In addition, certain governmental reviews are underway that focus on environmental aspects of hydraulic fracturing practices. The White House Council on Environmental Quality is coordinating an administration-wide review of hydraulic fracturing practices. Also, the EPA released its draft report on the potential impacts of hydraulic fracturing on drinking water resources in June 2015, which report concluded that hydraulic fracturing activities have not led to widespread, systemic impacts on drinking water sources in the United States, although there are above and below ground mechanisms by which hydraulic fracturing activities have the potential to impact drinking water sources. However, in January 2016, the EPA’s Science Advisory Board provided its comments on the draft study, indicating its concern that EPA’s conclusion of no widespread, systemic impacts on drinking water sources arising from fracturing activities did not reflect the uncertainties and data limitations associated with such impacts, as described in the body of the draft report. The final version of this EPA report remains pending and is expected to be completed in 2016. Such EPA final report, when issued, as well as any future studies, depending on their degree of pursuit and any meaningful results obtained, could spur initiatives to further regulate hydraulic fracturing.
Competition in the oil and natural gas industry is intense, making it more difficult for us to acquire properties, market oil and natural gas and secure trained personnel.
Our ability to acquire additional drilling locations and to find and develop reserves in the future will depend on our ability to evaluate and select suitable properties and to consummate transactions in a highly competitive environment for acquiring properties, marketing oil and natural gas and securing equipment and trained personnel.
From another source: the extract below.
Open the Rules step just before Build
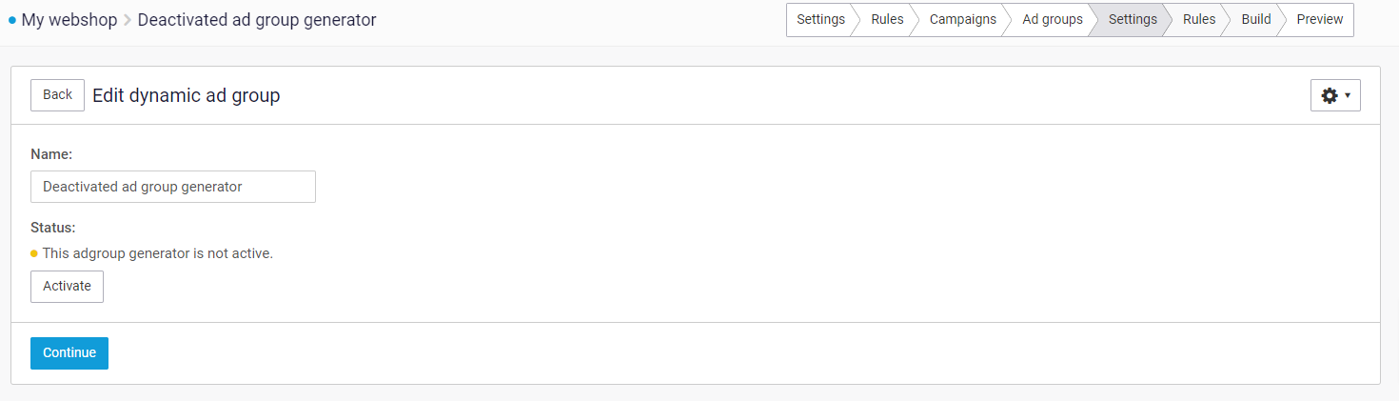Image resolution: width=1399 pixels, height=401 pixels. 1199,20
Also, there is substantial competition for capital available for investment in the oil and natural gas industry. Many of our competitors possess and employ financial, technical and personnel resources substantially greater than ours. Those companies may be able to pay more for productive oil and natural gas properties and exploratory drilling locations or to identify, evaluate, bid for and purchase a greater number of properties and locations than our financial or personnel resources permit. Furthermore, these companies may also be better able to withstand the financial pressures of unsuccessful drilling attempts, sustained periods of volatility in financial markets and generally adverse global and industry-wide economic conditions, and may be better able to absorb the burdens resulting from changes in relevant laws and regulations, which would adversely affect our competitive position. In addition, companies may be able to offer better compensation packages to attract and retain qualified personnel than we are able to offer. The cost to attract and retain qualified personnel has increased over the past few years due to competition and may increase substantially in the future. We may not be able to compete successfully in the future in acquiring prospective reserves, developing reserves, marketing hydrocarbons, attracting and retaining quality personnel and raising additional capital, which could have a material adverse effect on our business.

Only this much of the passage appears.